Can a Red Wood-Ant Nest Be Associated with Fault-Related CH₄ Micro-Seepage? A Case Study from Continuous Short-Term In-Situ Sampling

Simple Summary

Methane (CH₄) is common on Earth but its natural sources are not well-characterized. We investigated concentrations of CH₄ and its stable carbon isotope (δ¹³C-CH₄) within a red wood-ant (RWA; Formica polyctena) nest in the Neuwied Basin, a part of the East Eifel Volcanic Field (EEVF), and tested for associations between methane concentration and RWA activity patterns, earthquakes, and earth tides. Methane degassing was not synchronized with earth tides, nor was it influenced by a micro-earthquake or RWA activity. Elevated CH₄ concentrations in nest gas appear to result from a combination of microbial activity and fault-related emissions. The latter could result from micro-seepage of methane derived from low-temperature gas-water-rock reactions that subsequently moves via fault networks through the RWA nest or from overlapping micro-seepage of magmatic CH₄ from the Eifel plume. Given the abundance of RWA nests on the landscape, their role as sources of microbial CH₄ and biological indicators for abiotically-derived CH₄ should be included in estimations of methane emissions that are contributing to climatic change.

Abstract

We measured methane (CH₄) and stable carbon isotope of methane (δ¹³C-CH₄) concentrations in ambient air and within a red wood-ant (RWA; Formica polyctena) nest in the Neuwied Basin (Germany) using high-resolution in-situ sampling to detect microbial, thermogenic, and abiotic fault-related micro-seepage of CH₄. Methane degassing from RWA nests was not synchronized with earth tides, nor was it influenced by micro-earthquake degassing or concomitantly measured RWA activity. Two δ¹³C-CH₄ signatures were identified in nest gas: −69‰ and −37‰. The lower peak was attributed to microbial decomposition of organic matter within the RWA nest, in line with previous observations that RWA nests are hot-spots of microbial CH₄. The higher peak has not been reported in previous studies.

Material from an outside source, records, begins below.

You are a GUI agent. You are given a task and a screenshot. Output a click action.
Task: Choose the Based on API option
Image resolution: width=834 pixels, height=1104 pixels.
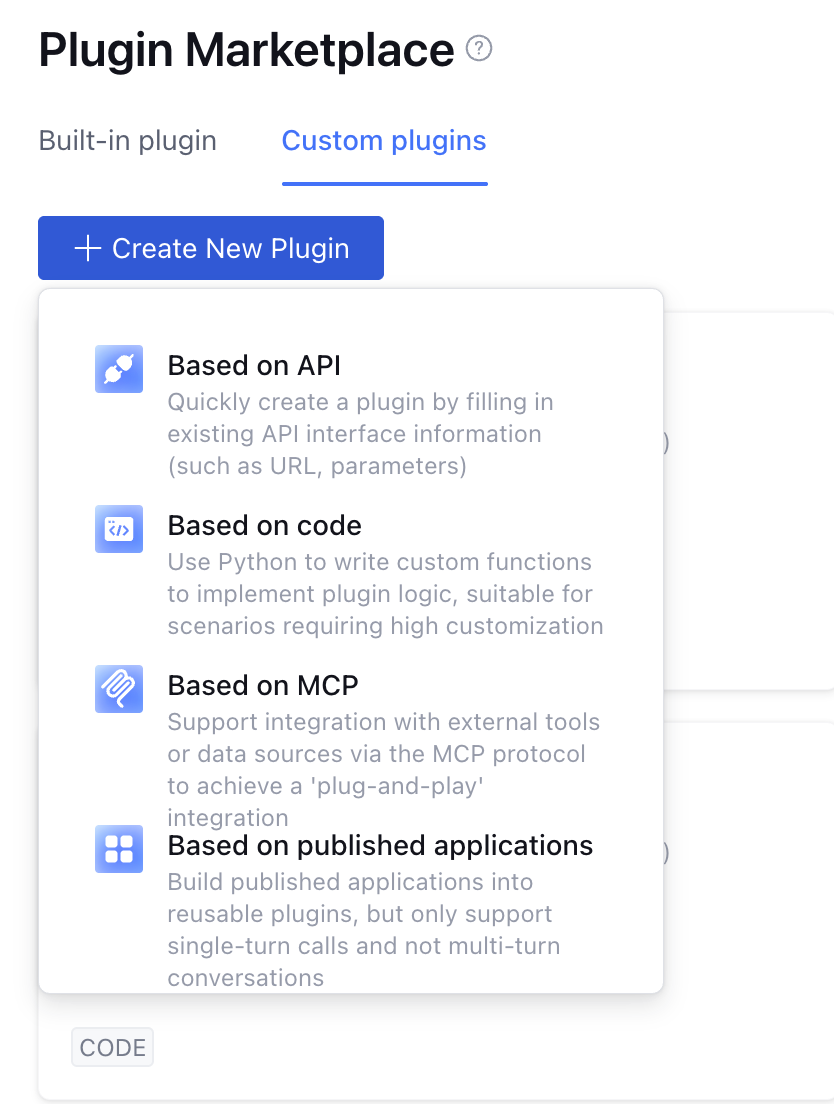pyautogui.click(x=254, y=366)
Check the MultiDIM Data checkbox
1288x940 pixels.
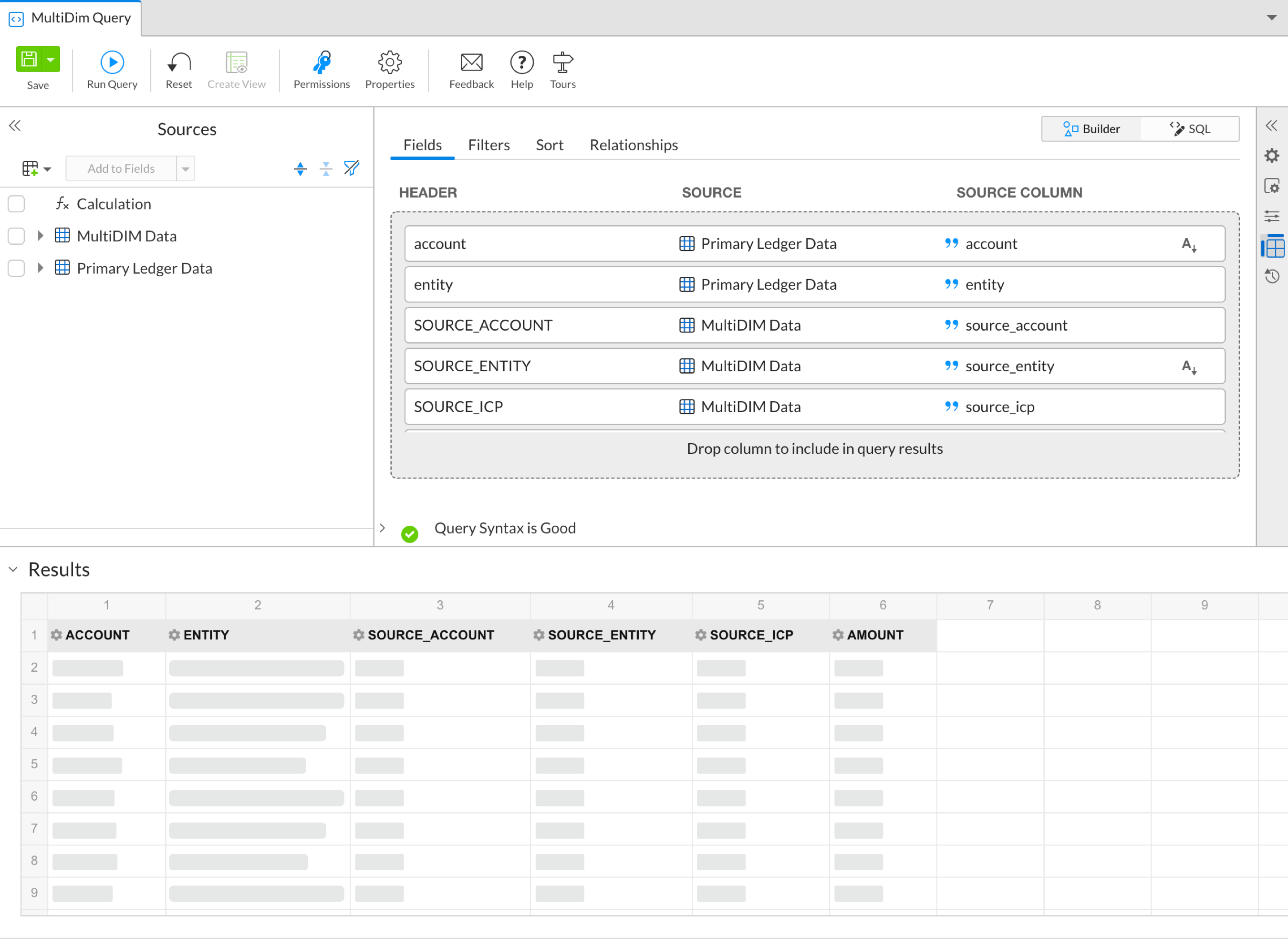16,236
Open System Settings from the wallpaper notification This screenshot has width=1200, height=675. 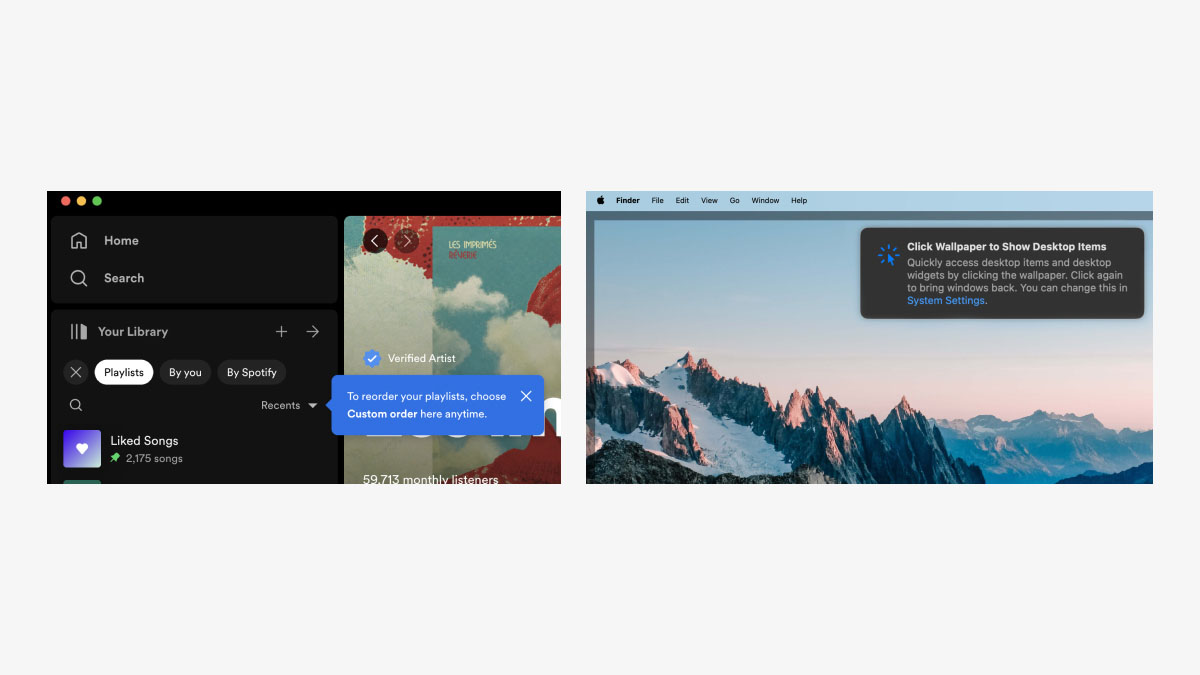coord(944,300)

We attribute this peak to fault-related CH₄ emissions moving via fault networks into the RWA nest, which could originate either from thermogenic or abiotic CH₄ formation. Sources of these micro-seepages could be Devonian schists, iron-bearing “Klerf Schichten”, or overlapping micro-seepage of magmatic CH₄ from the Eifel plume. Given the abundance of RWA nests on the landscape, their role as sources of microbial CH₄ and biological indicators for abiotically-derived CH₄ should be included in estimation of methane emissions that are contributing to climatic change.

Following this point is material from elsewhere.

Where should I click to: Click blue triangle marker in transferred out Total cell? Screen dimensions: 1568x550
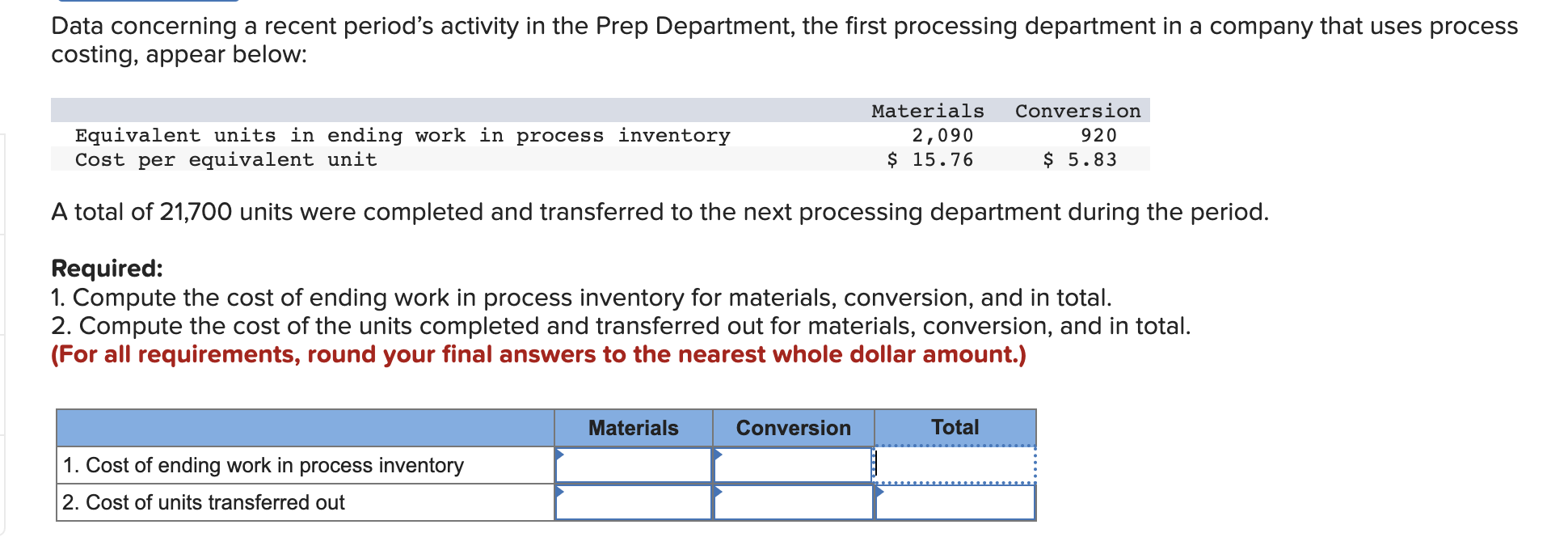880,491
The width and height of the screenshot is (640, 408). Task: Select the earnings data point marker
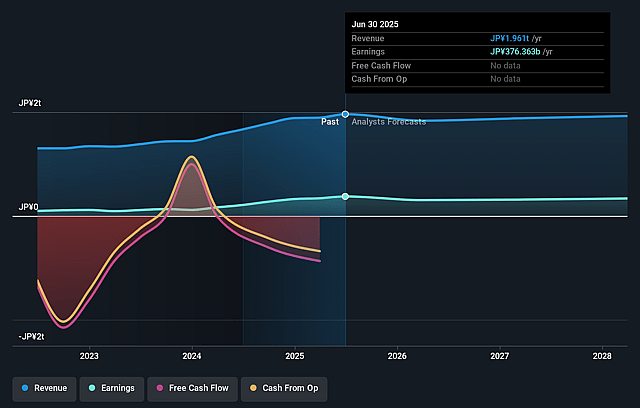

Nests of red wood ants (Formica rufa-group) are positively associated with tectonic faults: a double-blind test

Ecological studies often are subjected to unintentional biases, suggesting that improved research designs for hypothesis testing should be used. Double-blind ecological studies are rare but necessary to minimize sampling biases and omission errors, and improve the reliability of research. We used a double-blind design to evaluate associations between nests of red wood ants (Formica rufa, RWA) and the distribution of tectonic faults. We randomly sampled two regions in western Denmark to map the spatial distribution of RWA nests. We then calculated nest proximity to the nearest active tectonic faults. Red wood ant nests were eight times more likely to be found within 60 m of known tectonic faults than were random points in the same region but without nests. This pattern paralleled the directionality of the fault system, with NNE-SSW faults having the strongest associations with RWA nests. The nest locations were collected without knowledge of the spatial distribution of active faults thus we are confident that the results are neither biased nor artefactual. This example highlights the benefits of double-blind designs in reducing sampling biases, testing controversial hypotheses, and increasing the reliability of the conclusions of research.